Inspirándose en el pueblo huasteco de México y en la idea de trascender fronteras, Ortiz produjo “Téenek”. La obra fue un éxito entre músicos, críticos y público. Pronto recibió invitaciones de otros conjuntos de renombre: la Filarmónica de Nueva York, la Sinfónica de San Francisco y la Sinfónica de Cincinnati.

“Fue el comienzo de una nueva vida”, recordó.

DURANTE LA PANDEMIA, ORTIZ sufrió tres pérdidas. La primera fue su padre, Rubén Ortiz Fernández, que un día, después de desayunar, “simplemente cerró los ojos y se fue a la deriva”, dice. La segunda fue Lavista, su mentor. La tercera fue Carmen-Helena Téllez, directora de orquesta venezolana, amiga íntima y colaboradora.

Ortiz sintió que necesitaba escribir “otro tipo de pieza: algo profundo, algo emotivo”.

El resultado fue “Tzam”, que Ortiz llevó al campus de la Universidad Nacional Autónoma de México, donde imparte clases, el pasado mes de julio. La obra comienza y termina con una fanfarria, subrayando que “todo es un ciclo: de la vida nace la muerte, y de la muerte nace la vida”, dijo.
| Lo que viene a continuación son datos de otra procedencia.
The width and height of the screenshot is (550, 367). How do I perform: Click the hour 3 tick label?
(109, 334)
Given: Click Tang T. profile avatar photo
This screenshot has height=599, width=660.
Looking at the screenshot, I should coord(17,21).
En México, Ortiz se ha convertido en una celebridad cultural. Pero también se ha enfrentado a críticas, pues algunos compositores dicen que su música es demasiado llamativa o que no respeta a las culturas indígenas.

El director de orquesta Carlos Miguel Prieto, que dirige la Orquesta Sinfónica de Minería y ha trabajado con Ortiz durante casi tres décadas, dijo que ella ha abordado con humor una industria artística “profundamente combativa”.
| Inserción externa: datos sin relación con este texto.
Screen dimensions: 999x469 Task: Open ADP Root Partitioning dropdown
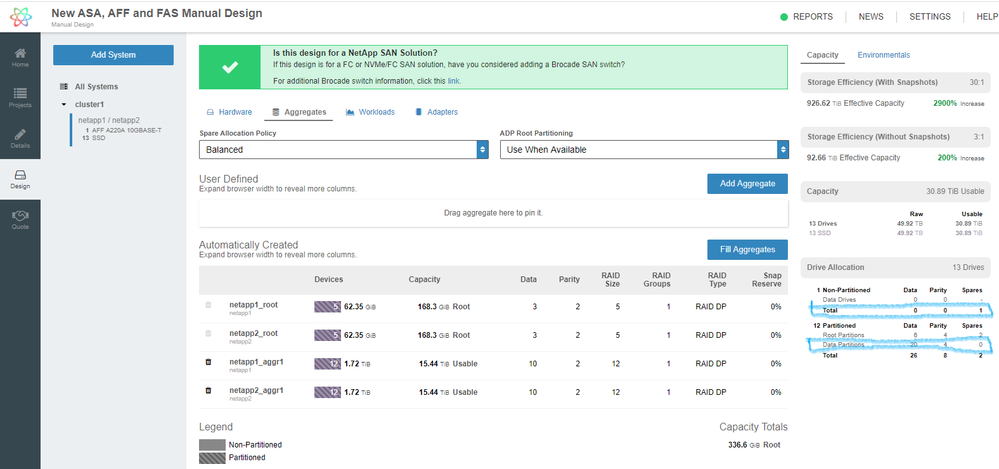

“No hay amargura en ella ni en su música”, afirma. “Solo hay optimismo y determinación”.

UN DÍA LLUVIOSO DE VERANO , Ortiz estaba encerrada en el estudio de su casa, uno de los pocos lugares tranquilos que conoce en la ciudad. Sentada ante su piano Kawai, hojeaba bocetos recientes, entre ellos el de su concierto para violonchelo, inspirado en parte en un sueño recurrente sobre la búsqueda de un océano en Ciudad de México.

Una caprichosa estatua del maestro del mambo Pérez Prado, uno de sus ídolos, miraba desde una estantería. Su marido, el flautista y compositor Alejandro Escuer, y su trío de gatos —Saturno, Greco y Suki— estaban abajo.

Últimamente, Ortiz ha estado pensando en el tiempo y la mortalidad. En 2019, cuando estaba escribiendo “Yanga”, sobre un africano esclavizado que lideró una rebelión en México, le diagnosticaron cáncer de colon. Incrédula, pensó: “Tengo todos estos conciertos por delante. No es mi hora”.

Se sometió a quimioterapia y su cáncer está ahora en remisión. Pero la experiencia ha dado más urgencia a su vida y a su música. Tiene visiones de más óperas, conciertos y obras políticas.

“Hay muchas más cosas que quiero decir, muchas más historias que quiero contar”, confesó. “Necesito tiempo y salud. La música forma parte de mí y es más grande que yo. Es lo que me mantiene viva”.